_Work to be completed_.
Identical copies of all the records below are needed.

──────── Records for processing

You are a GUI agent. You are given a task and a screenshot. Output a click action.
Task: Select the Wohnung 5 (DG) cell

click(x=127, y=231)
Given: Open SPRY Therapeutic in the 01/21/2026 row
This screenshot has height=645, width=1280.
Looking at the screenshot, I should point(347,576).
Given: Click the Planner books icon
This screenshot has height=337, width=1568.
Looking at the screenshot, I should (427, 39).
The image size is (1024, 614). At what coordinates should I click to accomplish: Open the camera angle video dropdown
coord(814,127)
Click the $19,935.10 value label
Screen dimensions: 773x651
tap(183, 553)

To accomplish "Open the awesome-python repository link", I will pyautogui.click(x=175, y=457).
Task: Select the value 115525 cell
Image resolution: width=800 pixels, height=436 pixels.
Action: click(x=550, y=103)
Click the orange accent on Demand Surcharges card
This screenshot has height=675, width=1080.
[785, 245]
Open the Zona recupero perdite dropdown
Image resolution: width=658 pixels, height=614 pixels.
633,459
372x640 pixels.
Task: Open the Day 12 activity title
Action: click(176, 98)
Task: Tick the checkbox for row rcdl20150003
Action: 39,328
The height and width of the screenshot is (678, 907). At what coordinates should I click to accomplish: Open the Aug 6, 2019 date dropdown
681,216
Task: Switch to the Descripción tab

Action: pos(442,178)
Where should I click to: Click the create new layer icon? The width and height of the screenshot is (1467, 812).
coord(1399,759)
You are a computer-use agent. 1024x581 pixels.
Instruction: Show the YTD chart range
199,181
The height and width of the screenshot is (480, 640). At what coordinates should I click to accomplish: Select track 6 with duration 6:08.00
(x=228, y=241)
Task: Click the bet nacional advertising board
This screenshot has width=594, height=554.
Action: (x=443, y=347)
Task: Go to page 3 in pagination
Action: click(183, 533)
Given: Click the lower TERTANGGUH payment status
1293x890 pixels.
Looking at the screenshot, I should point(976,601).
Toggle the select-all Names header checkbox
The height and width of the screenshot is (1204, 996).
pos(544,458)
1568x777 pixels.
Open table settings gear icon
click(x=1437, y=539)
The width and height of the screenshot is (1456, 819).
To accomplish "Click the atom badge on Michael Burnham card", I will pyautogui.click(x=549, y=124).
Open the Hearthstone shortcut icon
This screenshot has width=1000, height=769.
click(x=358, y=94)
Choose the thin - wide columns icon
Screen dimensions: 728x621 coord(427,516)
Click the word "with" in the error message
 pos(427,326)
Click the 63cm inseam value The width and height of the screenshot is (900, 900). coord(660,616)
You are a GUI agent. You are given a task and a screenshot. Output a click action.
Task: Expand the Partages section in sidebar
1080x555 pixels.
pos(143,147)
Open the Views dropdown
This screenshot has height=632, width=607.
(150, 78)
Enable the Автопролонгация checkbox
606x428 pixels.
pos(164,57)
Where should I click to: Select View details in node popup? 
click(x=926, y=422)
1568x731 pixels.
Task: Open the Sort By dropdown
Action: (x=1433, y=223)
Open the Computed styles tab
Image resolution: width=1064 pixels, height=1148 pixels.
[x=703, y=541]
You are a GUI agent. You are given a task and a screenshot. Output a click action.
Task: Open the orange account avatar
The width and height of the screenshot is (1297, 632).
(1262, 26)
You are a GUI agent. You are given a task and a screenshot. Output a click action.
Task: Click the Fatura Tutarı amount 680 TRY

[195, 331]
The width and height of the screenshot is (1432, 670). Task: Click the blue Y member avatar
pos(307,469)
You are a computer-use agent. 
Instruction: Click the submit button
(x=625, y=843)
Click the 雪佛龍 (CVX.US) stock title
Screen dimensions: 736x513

────────────────

_Final answer_.
You are a GUI agent. You are given a task and a screenshot. Output a click action.
Task: Select the Wohnung 5 (DG) cell

click(x=127, y=231)
Given: Open SPRY Therapeutic in the 01/21/2026 row
This screenshot has height=645, width=1280.
Looking at the screenshot, I should point(347,576).
Given: Click the Planner books icon
This screenshot has height=337, width=1568.
Looking at the screenshot, I should (427, 39).
The image size is (1024, 614). At what coordinates should I click to accomplish: Open the camera angle video dropdown
coord(814,127)
Click the $19,935.10 value label
Screen dimensions: 773x651
tap(183, 553)

To accomplish "Open the awesome-python repository link", I will pyautogui.click(x=175, y=457).
Task: Select the value 115525 cell
Image resolution: width=800 pixels, height=436 pixels.
Action: click(x=550, y=103)
Click the orange accent on Demand Surcharges card
This screenshot has height=675, width=1080.
[785, 245]
Open the Zona recupero perdite dropdown
Image resolution: width=658 pixels, height=614 pixels.
633,459
372x640 pixels.
Task: Open the Day 12 activity title
Action: click(176, 98)
Task: Tick the checkbox for row rcdl20150003
Action: 39,328
The height and width of the screenshot is (678, 907). At what coordinates should I click to accomplish: Open the Aug 6, 2019 date dropdown
681,216
Task: Switch to the Descripción tab

Action: pos(442,178)
Where should I click to: Click the create new layer icon? The width and height of the screenshot is (1467, 812).
coord(1399,759)
You are a computer-use agent. 1024x581 pixels.
Instruction: Show the YTD chart range
199,181
The height and width of the screenshot is (480, 640). At what coordinates should I click to accomplish: Select track 6 with duration 6:08.00
(x=228, y=241)
Task: Click the bet nacional advertising board
This screenshot has width=594, height=554.
Action: (x=443, y=347)
Task: Go to page 3 in pagination
Action: click(183, 533)
Given: Click the lower TERTANGGUH payment status
1293x890 pixels.
Looking at the screenshot, I should point(976,601).
Toggle the select-all Names header checkbox
The height and width of the screenshot is (1204, 996).
pos(544,458)
1568x777 pixels.
Open table settings gear icon
click(x=1437, y=539)
The width and height of the screenshot is (1456, 819).
To accomplish "Click the atom badge on Michael Burnham card", I will pyautogui.click(x=549, y=124).
Open the Hearthstone shortcut icon
This screenshot has width=1000, height=769.
click(x=358, y=94)
Choose the thin - wide columns icon
Screen dimensions: 728x621 coord(427,516)
Click the word "with" in the error message
 pos(427,326)
Click the 63cm inseam value The width and height of the screenshot is (900, 900). coord(660,616)
You are a GUI agent. You are given a task and a screenshot. Output a click action.
Task: Expand the Partages section in sidebar
1080x555 pixels.
pos(143,147)
Open the Views dropdown
This screenshot has height=632, width=607.
(150, 78)
Enable the Автопролонгация checkbox
606x428 pixels.
pos(164,57)
Where should I click to: Select View details in node popup? 
click(x=926, y=422)
1568x731 pixels.
Task: Open the Sort By dropdown
Action: (x=1433, y=223)
Open the Computed styles tab
Image resolution: width=1064 pixels, height=1148 pixels.
[x=703, y=541]
You are a GUI agent. You are given a task and a screenshot. Output a click action.
Task: Open the orange account avatar
The width and height of the screenshot is (1297, 632).
(1262, 26)
You are a GUI agent. You are given a task and a screenshot. Output a click action.
Task: Click the Fatura Tutarı amount 680 TRY

[195, 331]
The width and height of the screenshot is (1432, 670). Task: Click the blue Y member avatar
pos(307,469)
You are a computer-use agent. 
Instruction: Click the submit button
(x=625, y=843)
Click the 雪佛龍 (CVX.US) stock title
Screen dimensions: 736x513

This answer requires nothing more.